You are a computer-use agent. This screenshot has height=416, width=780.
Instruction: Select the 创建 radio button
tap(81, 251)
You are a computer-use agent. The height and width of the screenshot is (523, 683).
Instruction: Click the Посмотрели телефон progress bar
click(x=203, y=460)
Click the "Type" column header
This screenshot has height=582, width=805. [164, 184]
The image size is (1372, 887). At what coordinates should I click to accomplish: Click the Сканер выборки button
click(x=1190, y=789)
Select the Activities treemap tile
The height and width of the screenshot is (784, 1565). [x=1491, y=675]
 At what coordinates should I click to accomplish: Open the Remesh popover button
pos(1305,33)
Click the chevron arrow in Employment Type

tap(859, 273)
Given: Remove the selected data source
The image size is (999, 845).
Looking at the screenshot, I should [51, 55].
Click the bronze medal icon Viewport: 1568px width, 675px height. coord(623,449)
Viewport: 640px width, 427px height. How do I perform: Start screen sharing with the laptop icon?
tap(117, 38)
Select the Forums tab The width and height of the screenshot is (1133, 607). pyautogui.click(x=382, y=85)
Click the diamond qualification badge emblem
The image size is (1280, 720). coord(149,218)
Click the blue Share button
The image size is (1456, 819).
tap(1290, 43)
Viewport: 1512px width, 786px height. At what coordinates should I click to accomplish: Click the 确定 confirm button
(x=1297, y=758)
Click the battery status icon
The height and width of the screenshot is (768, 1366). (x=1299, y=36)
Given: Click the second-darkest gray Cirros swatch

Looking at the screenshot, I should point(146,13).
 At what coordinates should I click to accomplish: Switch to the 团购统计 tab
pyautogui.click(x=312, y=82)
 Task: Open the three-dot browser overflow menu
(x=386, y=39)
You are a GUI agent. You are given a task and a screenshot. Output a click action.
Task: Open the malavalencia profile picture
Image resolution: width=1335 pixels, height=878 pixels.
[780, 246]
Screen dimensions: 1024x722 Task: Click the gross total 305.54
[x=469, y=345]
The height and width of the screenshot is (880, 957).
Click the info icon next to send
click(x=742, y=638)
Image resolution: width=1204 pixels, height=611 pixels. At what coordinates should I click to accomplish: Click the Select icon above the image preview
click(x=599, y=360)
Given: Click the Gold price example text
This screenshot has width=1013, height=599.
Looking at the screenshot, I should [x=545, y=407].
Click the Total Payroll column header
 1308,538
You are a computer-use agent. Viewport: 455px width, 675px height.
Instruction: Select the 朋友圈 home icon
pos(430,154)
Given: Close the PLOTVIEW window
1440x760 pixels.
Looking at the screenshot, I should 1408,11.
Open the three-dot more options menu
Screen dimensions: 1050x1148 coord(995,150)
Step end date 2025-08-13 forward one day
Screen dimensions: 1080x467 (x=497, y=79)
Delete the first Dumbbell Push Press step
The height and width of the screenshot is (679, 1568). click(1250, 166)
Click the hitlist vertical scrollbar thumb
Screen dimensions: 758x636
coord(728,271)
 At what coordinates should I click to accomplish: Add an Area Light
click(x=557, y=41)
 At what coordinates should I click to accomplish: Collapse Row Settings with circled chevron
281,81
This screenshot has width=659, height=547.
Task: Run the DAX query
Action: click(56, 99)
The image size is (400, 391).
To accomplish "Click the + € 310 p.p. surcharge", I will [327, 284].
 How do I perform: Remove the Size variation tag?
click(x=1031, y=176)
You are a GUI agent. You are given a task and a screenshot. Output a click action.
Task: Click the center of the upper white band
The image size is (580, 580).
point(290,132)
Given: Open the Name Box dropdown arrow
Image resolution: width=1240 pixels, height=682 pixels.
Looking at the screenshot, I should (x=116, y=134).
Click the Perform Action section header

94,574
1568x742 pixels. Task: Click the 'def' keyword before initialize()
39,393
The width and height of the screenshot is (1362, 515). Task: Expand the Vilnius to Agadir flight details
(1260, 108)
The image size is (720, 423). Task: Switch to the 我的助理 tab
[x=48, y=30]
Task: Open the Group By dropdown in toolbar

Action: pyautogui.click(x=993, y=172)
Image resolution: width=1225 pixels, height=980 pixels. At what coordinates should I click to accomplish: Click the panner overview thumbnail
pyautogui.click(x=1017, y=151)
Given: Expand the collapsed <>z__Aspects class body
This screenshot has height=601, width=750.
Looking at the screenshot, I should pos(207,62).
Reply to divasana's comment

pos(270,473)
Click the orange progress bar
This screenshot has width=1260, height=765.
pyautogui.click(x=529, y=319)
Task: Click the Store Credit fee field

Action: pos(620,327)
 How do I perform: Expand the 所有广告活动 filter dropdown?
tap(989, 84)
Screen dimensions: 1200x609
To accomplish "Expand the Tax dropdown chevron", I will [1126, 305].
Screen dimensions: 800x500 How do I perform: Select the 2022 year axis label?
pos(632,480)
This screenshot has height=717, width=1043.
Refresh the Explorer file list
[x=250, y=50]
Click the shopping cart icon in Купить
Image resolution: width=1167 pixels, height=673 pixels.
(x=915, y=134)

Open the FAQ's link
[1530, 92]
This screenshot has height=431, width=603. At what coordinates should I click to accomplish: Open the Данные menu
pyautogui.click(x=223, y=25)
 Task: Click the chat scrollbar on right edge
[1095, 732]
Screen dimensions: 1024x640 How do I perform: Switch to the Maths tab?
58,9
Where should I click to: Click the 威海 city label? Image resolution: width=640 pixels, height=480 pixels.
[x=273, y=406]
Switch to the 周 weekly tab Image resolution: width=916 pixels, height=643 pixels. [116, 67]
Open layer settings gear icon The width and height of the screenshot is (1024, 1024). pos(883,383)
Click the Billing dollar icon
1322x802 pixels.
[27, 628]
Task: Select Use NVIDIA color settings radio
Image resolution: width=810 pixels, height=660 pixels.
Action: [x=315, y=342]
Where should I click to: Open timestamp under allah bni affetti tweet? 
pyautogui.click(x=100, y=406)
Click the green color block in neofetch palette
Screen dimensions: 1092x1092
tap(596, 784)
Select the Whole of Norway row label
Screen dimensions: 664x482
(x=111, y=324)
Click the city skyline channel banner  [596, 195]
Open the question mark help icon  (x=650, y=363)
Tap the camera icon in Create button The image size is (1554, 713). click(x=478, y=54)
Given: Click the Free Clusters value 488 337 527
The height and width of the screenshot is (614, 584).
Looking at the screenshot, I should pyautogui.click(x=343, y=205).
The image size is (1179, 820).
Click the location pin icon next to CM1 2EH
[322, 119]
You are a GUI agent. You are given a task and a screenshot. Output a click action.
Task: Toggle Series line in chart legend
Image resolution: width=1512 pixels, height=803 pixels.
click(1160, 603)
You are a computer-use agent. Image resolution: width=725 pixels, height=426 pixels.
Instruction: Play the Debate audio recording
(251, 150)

━━━━━━━━━━━━━━━━

=== Task ===
Set down only the lines above that fall between the line holding "The image size is (400, 391)." and the line holding "Task: Click the center", inclusive, keeping each exact.

=== Written reply ===
The image size is (400, 391).
To accomplish "Click the + € 310 p.p. surcharge", I will [327, 284].
 How do I perform: Remove the Size variation tag?
click(x=1031, y=176)
You are a GUI agent. You are given a task and a screenshot. Output a click action.
Task: Click the center of the upper white band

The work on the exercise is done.